THE ROLE OF THE ENDOCRINE GLANDS IN KETOSIS. II. KETONEMIA FOLLOWING INSULIN HYPOGLYCEMIA*

Abstract

The role of the hypophysis and other endocrine glands in ketonemia during insulin hypoglycemia was studied in rats fasted for 24 hours. In intact rats insulin caused an initial decline in ketonemia followed by a rise 4 and 6 hours after insulin. Although previous administration of cortisone preserved abundant liver glycogen and suppressed fasting ketosis, it did not prevent post-insulin hypoglycemic ketosis.
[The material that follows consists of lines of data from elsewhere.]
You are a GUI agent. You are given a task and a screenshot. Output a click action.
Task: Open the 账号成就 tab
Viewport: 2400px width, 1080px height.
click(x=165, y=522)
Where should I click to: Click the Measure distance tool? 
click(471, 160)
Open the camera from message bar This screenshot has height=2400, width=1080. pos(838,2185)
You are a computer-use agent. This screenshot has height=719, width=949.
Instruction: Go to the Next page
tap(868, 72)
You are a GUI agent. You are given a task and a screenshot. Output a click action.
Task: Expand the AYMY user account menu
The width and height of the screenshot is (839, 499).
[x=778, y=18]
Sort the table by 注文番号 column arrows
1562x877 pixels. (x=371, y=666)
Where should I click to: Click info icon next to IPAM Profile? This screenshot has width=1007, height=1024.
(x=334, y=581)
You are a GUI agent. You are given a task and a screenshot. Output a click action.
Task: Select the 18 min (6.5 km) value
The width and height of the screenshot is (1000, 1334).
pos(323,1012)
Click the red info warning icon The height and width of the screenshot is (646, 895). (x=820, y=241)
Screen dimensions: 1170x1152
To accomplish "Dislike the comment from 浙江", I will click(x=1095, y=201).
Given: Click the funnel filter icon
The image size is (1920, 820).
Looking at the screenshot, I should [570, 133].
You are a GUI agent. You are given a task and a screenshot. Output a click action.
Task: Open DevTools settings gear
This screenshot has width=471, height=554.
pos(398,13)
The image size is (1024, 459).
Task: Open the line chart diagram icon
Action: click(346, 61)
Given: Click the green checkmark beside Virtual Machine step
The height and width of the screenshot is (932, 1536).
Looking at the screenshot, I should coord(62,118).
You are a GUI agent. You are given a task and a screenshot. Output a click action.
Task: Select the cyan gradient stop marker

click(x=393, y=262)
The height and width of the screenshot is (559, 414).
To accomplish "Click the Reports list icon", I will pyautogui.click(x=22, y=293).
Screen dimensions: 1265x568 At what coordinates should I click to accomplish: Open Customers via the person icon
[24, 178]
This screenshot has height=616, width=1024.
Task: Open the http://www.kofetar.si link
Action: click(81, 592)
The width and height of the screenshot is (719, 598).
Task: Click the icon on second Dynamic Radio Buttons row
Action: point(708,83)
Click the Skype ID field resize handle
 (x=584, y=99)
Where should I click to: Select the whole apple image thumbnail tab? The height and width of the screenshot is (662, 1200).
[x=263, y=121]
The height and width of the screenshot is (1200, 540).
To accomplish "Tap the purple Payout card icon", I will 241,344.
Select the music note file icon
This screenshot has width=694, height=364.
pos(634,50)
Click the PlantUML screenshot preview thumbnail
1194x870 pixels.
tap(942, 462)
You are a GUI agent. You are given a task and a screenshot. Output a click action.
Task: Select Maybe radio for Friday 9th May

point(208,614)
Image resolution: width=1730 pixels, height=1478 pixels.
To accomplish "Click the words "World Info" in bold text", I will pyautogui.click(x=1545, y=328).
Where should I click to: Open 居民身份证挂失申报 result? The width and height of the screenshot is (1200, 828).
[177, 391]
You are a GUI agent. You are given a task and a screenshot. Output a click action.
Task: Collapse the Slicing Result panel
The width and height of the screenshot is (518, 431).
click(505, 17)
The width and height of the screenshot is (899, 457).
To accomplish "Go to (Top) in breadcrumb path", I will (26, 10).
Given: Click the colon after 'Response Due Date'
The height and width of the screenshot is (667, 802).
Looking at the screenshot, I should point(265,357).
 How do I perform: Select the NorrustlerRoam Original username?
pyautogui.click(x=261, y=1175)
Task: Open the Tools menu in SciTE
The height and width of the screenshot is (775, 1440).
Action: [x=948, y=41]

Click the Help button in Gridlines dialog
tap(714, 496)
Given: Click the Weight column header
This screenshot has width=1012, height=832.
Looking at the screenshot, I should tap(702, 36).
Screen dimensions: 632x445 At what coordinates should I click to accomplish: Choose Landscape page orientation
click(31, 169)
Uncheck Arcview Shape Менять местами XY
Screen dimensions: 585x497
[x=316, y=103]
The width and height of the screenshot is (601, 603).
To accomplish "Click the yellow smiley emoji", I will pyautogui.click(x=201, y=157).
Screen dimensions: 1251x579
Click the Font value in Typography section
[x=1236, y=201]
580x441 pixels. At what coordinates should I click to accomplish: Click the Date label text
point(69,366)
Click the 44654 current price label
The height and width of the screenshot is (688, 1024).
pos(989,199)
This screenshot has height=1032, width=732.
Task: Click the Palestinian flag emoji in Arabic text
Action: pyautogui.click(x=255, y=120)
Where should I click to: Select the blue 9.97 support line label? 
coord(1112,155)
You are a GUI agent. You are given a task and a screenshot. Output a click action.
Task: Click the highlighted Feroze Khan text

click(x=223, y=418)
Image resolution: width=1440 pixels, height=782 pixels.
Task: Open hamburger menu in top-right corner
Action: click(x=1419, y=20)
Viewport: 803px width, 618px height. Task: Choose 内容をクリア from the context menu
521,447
Liver glycogen was depleted in the latter instance. Insulin hypoglycemic ketosis also occurred in adrenalectomized, adrenal demedullated, hypophysectomized, and hypophysectomized-adrenalectomized rats. Adrenalectomized rats did not tolerate insulin hypoglycemia unless maintained on DCA. DCA was not necessary for fasting ketosis. Exact quantitative comparisons were inconclusive because of differing degrees of hypoglycemia and ignorance of the rates of ketogenesis and ketolysis. Treatment of hypophysectomized rats with triiodothyronine seemed to enhance the degree of ketonemia. Crystalline glucagon, treated to inactivate residual insulin, had no effect on insulin hypoglycemic ketosis while additional insulin decreased ketonemia. Epinephrine caused a rapid temporary decline in fasting ketosis. The hypophysis, adrenal medulla, and glucocorticoids of the adrenal cortex are not essential for the development of ketosis after insulin hypoglycemia. Suppression of endogenous insulin secretion probably plays an important role in the genesis of the ketosis.